## Provided data
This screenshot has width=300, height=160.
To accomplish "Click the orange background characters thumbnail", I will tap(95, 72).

--

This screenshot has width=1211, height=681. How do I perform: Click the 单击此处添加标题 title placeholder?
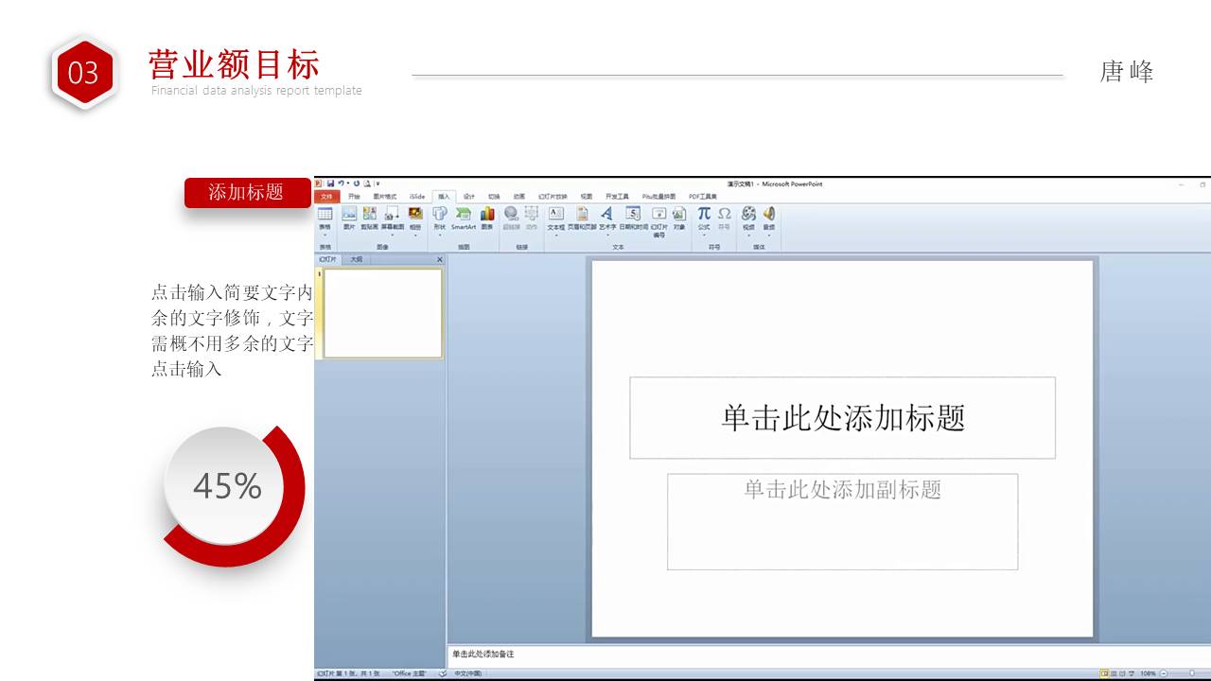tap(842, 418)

...

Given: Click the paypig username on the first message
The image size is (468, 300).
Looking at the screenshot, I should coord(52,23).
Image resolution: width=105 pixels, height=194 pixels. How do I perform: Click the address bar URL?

## Exercise directions
Copy out only the lines of the records above from the one with "Given: Click the" through the one with "Image resolution: width=105", exactly as they stand, both included.

## Task output
Given: Click the paypig username on the first message
The image size is (468, 300).
Looking at the screenshot, I should coord(52,23).
Image resolution: width=105 pixels, height=194 pixels. How do I perform: Click the address bar URL?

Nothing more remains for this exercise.